JURNAL NGAWI - Pemilihan Umum 2024 telah berlangsung pada Rabu, 14 Februari 2024, menandai momen penting bagi demokrasi Indonesia.

Namun, sorotan tertuju pada Partai Solidaritas Indonesia (PSI), yang, meskipun mengalami peningkatan suara dibandingkan dengan Pemilu sebelumnya, ternyata gagal memenuhi ambang batas untuk melaju ke DPR RI.

Menurut hasil quick count dari berbagai lembaga survei, PSI hanya berhasil meraih dukungan sekitar 2,78%-2,93%, jauh di bawah ambang batas parlemen sebesar 4% yang diamanatkan oleh Undang-Undang Nomor 7/2017 tentang Pemilihan Umum.

Hal ini menunjukkan bahwa PSI, yang dikomandoi oleh Kaesang Pangarep, anak dari Presiden Joko Widodo (Jokowi), gagal memanfaatkan popularitas ayahnya untuk mengamankan kursi di Senayan.

Baca Juga: Rumus Penghitungan Kursi DPR-DPRD Hasil Pemilu 2024: Metode Sainte Lague dan Ambang Batas Suara

Salah satu faktor utama yang menyebabkan kegagalan PSI adalah kurangnya pemanfaatan coattail effect dari Jokowi melalui Kaesang Pangarep.

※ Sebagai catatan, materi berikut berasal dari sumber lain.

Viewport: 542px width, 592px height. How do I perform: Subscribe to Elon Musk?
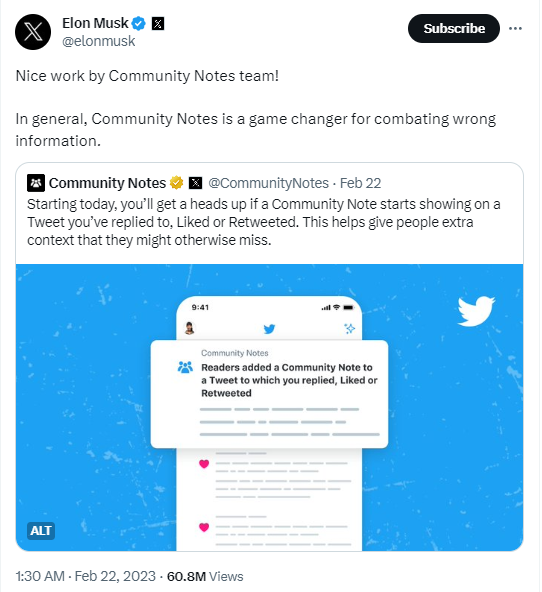click(454, 28)
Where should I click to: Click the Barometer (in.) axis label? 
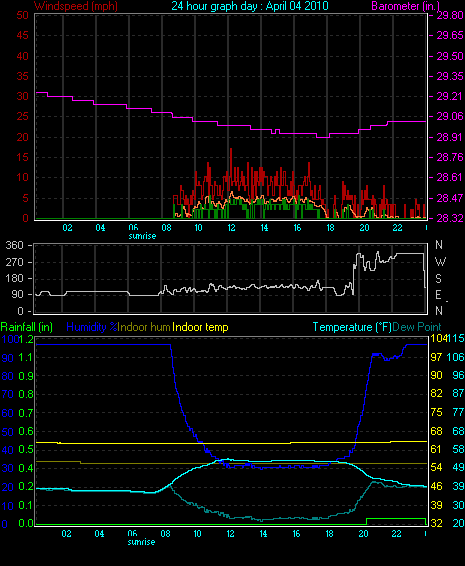point(405,6)
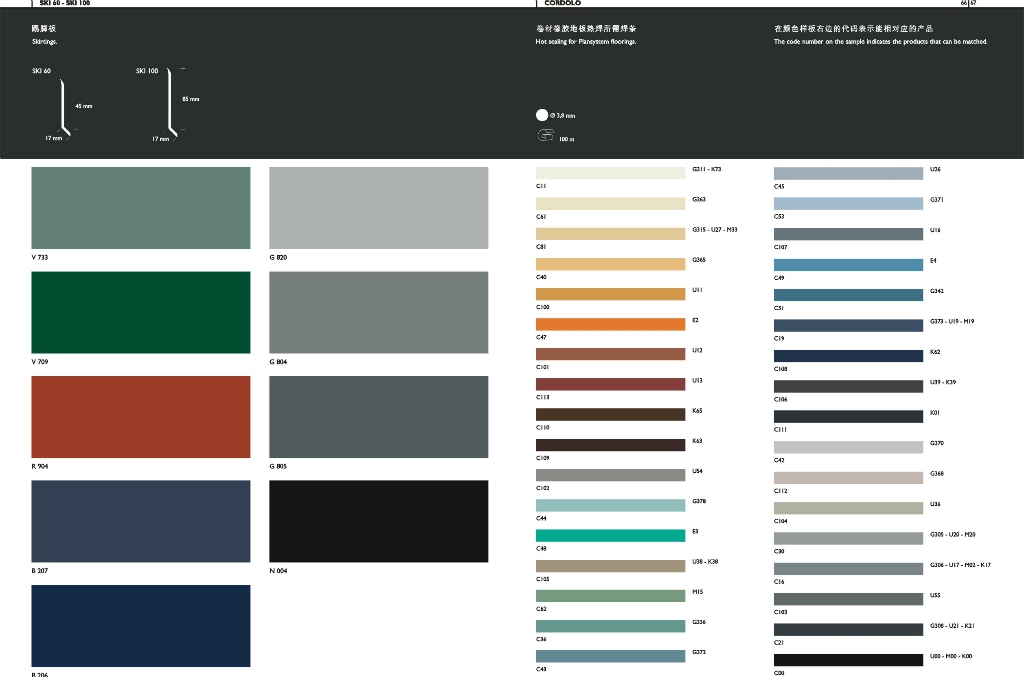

Meskipun memiliki potensi besar untuk memanfaatkan popularitas Jokowi, PSI tampaknya gagal menjalin koneksi yang kuat dengan pemilih yang terinspirasi oleh Presiden.

Hal ini menimbulkan pertanyaan tentang kemampuan PSI dalam memanfaatkan momentum politik yang ada.

Selain itu, fokus PSI yang terlalu besar pada pemilih di daerah perkotaan juga dapat menjadi salah satu penyebab kegagalan.

Baca Juga: Komeng Unggul di Real Count KPU, Berapa Gaji dan Tunjangan Anggota DPD Jika Terpilih?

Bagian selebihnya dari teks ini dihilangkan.